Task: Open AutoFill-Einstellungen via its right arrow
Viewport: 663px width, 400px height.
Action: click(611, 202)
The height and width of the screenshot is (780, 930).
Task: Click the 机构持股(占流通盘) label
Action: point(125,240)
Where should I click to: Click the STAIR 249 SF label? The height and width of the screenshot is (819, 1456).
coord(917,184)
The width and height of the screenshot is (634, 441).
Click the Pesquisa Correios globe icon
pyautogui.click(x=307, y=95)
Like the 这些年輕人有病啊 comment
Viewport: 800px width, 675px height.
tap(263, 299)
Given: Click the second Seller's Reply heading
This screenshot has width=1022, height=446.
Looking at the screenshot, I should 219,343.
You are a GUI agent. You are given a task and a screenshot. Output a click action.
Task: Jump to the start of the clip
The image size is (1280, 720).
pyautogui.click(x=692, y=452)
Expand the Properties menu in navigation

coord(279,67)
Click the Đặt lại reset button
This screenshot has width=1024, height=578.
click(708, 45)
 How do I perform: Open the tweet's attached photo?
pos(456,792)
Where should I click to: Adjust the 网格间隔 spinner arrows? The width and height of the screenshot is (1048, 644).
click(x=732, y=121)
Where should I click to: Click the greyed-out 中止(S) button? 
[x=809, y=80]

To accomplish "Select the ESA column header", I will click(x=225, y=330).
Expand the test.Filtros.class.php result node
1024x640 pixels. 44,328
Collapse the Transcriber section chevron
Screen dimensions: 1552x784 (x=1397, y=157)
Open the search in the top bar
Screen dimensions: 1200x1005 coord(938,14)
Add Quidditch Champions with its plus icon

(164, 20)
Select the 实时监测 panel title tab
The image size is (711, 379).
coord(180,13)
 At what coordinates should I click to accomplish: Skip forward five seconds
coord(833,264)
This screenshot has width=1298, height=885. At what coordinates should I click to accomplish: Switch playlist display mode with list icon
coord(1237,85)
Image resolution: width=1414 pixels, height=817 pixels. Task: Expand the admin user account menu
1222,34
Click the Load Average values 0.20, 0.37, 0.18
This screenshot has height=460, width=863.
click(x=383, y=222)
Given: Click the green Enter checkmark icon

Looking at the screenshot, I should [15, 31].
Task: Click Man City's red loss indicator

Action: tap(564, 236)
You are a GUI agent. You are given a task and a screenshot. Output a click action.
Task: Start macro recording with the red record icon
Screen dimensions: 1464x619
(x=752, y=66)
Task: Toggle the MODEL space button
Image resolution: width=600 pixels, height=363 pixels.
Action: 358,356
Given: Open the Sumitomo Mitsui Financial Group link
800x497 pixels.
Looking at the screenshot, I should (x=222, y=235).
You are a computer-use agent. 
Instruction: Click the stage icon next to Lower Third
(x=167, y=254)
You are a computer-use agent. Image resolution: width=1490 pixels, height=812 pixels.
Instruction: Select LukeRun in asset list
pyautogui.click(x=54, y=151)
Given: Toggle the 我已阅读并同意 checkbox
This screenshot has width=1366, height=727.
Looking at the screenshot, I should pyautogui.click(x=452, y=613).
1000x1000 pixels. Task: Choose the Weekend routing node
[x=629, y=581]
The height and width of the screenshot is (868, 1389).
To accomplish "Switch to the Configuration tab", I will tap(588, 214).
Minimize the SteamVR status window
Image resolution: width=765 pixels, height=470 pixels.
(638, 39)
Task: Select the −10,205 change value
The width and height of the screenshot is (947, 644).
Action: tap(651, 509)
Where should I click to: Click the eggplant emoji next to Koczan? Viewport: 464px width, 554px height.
————
GIVEN EXERCISE =
Rewrite all of the entries above, replacing every instance of "Viewport" with "Display" and leaving everything else unchanged.

REPLY TO THE TASK =
Task: Open AutoFill-Einstellungen via its right arrow
Display: 663px width, 400px height.
Action: click(611, 202)
The height and width of the screenshot is (780, 930).
Task: Click the 机构持股(占流通盘) label
Action: point(125,240)
Where should I click to: Click the STAIR 249 SF label? The height and width of the screenshot is (819, 1456).
coord(917,184)
The width and height of the screenshot is (634, 441).
Click the Pesquisa Correios globe icon
pyautogui.click(x=307, y=95)
Like the 这些年輕人有病啊 comment
Display: 800px width, 675px height.
tap(263, 299)
Given: Click the second Seller's Reply heading
This screenshot has width=1022, height=446.
Looking at the screenshot, I should 219,343.
You are a GUI agent. You are given a task and a screenshot. Output a click action.
Task: Jump to the start of the clip
The image size is (1280, 720).
pyautogui.click(x=692, y=452)
Expand the Properties menu in navigation

coord(279,67)
Click the Đặt lại reset button
This screenshot has width=1024, height=578.
click(708, 45)
 How do I perform: Open the tweet's attached photo?
pos(456,792)
Where should I click to: Adjust the 网格间隔 spinner arrows? The width and height of the screenshot is (1048, 644).
click(x=732, y=121)
Where should I click to: Click the greyed-out 中止(S) button? 
[x=809, y=80]

To accomplish "Select the ESA column header", I will click(x=225, y=330).
Expand the test.Filtros.class.php result node
1024x640 pixels. 44,328
Collapse the Transcriber section chevron
Screen dimensions: 1552x784 (x=1397, y=157)
Open the search in the top bar
Screen dimensions: 1200x1005 coord(938,14)
Add Quidditch Champions with its plus icon

(164, 20)
Select the 实时监测 panel title tab
The image size is (711, 379).
coord(180,13)
 At what coordinates should I click to accomplish: Skip forward five seconds
coord(833,264)
This screenshot has width=1298, height=885. At what coordinates should I click to accomplish: Switch playlist display mode with list icon
coord(1237,85)
Image resolution: width=1414 pixels, height=817 pixels. Task: Expand the admin user account menu
1222,34
Click the Load Average values 0.20, 0.37, 0.18
This screenshot has height=460, width=863.
click(x=383, y=222)
Given: Click the green Enter checkmark icon

Looking at the screenshot, I should [15, 31].
Task: Click Man City's red loss indicator

Action: tap(564, 236)
You are a GUI agent. You are given a task and a screenshot. Output a click action.
Task: Start macro recording with the red record icon
Screen dimensions: 1464x619
(x=752, y=66)
Task: Toggle the MODEL space button
Image resolution: width=600 pixels, height=363 pixels.
Action: 358,356
Given: Open the Sumitomo Mitsui Financial Group link
800x497 pixels.
Looking at the screenshot, I should (x=222, y=235).
You are a computer-use agent. 
Instruction: Click the stage icon next to Lower Third
(x=167, y=254)
You are a computer-use agent. Image resolution: width=1490 pixels, height=812 pixels.
Instruction: Select LukeRun in asset list
pyautogui.click(x=54, y=151)
Given: Toggle the 我已阅读并同意 checkbox
This screenshot has width=1366, height=727.
Looking at the screenshot, I should pyautogui.click(x=452, y=613).
1000x1000 pixels. Task: Choose the Weekend routing node
[x=629, y=581]
The height and width of the screenshot is (868, 1389).
To accomplish "Switch to the Configuration tab", I will tap(588, 214).
Minimize the SteamVR status window
Image resolution: width=765 pixels, height=470 pixels.
(638, 39)
Task: Select the −10,205 change value
The width and height of the screenshot is (947, 644).
Action: tap(651, 509)
Where should I click to: Click the eggplant emoji next to Koczan? Display: 464px width, 554px height.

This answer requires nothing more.